Indian studies on the Motivation of Managers and Supervisors have brought out the following findings.

There is absence of a number of incentives in their jobs. They feel that jobs are monotonous and that they are unable to test their skills and make use of experience. They perceive that their jobs do not allow them sufficient freedom to take decisions, nor do they provide them with opportunity for sharing adequate responsibility and for learning developing new skills. They feel a sense of being left out of the mainstream of organizational events due to inadequate communication and supportive feedback regarding there and other’s jobs. These imply that the organizational structure, design of jobs and authority-control patters at the middle and First Line Managerial levels are not conducive for supervisory effectiveness. The supervisory discontentment with their jobs instigates them to behave in irrational ways. Their work behaviour may be characterized by apathy, lack of result-orientation, shying away from responsibility and passing the buck, sense of alienation, rigidity, resistance to change, a tendency to organize along trade union lines for collective action and identifying more the workers whom they supervise and their unions, with the idea that their bargaining position with the management will be strengthened. Thus, though the top management may exhort that First-Line Supervisors are a part of the top management, their policies and actions in regard to supervisory jobs may be such that the above kinds of feelings are not developed in them.

In addition to the above kinds of frustrating experiences on the part of supervisors which give rise to frustration-instigated behaviour, they may also copy the bad examples of authoritarian and autocratic leadership styles of their bosses and may exercise this kind of leadership on the rank and file, which meets with resentment.
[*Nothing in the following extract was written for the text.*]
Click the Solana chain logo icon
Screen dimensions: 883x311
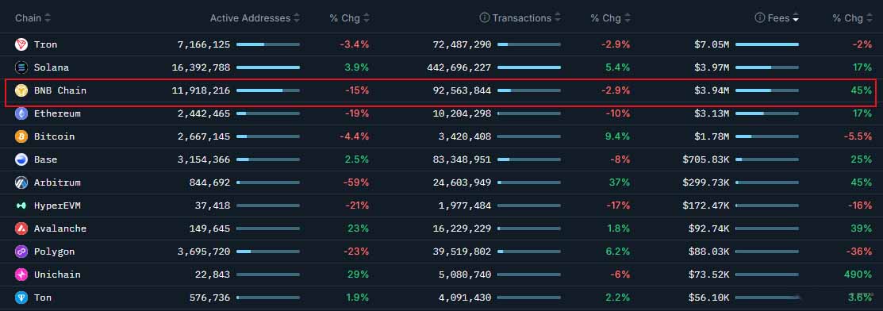tap(21, 67)
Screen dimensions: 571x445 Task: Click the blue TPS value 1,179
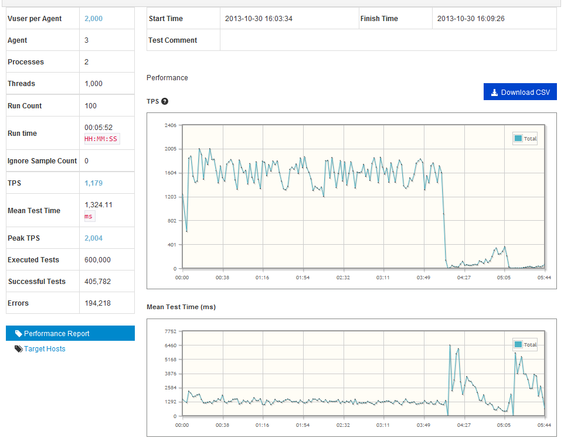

Thus, if the first Line Supervisors were to provide a productive and humanitarian social climate to the rank and file, they should in turn receive the same treatment from their superiors. The old adage “ Love begets love and hanred begets hatred” is truer in organizational actions than in anything else. An organization is composed of inter-dependent parts and we cannot cleanse one part of the organization, if the other inter-related parts are far from being hygienic.

Thus, in short, it is necessary to maintain a supervisory team, which is high on motivation and morale, in addition to ensuring there operational and Human Relations skills, through supervisory training and development. This also paves the way to positive contributions to Labour- Management Relations from supervisors.

1. Sharu S Rangnekr Middle management in search of identity paper published in the proceedings of the conference come seminar of Officers organistions, Bombay, June 3, 1973, p.10-15
2. For elaboration for the above findings see Dayal Ishwar and Sharma B A Strike of supervisory staff in State Bank of India, Bombay, Progressive Corporation, 1971.
3. A.SreekumarMenon Managerial Unionisum in Indian Business an Industry and its Management, Lok Udyog, March 1975
4. Lakshmi Narain Manangerial Compensation in Public Enterprises, New Delhi, Oxford,I.B.H 1973
5. J B P Sinah Some Problems Of Public Sector Organisations. Delhi, National, 1973.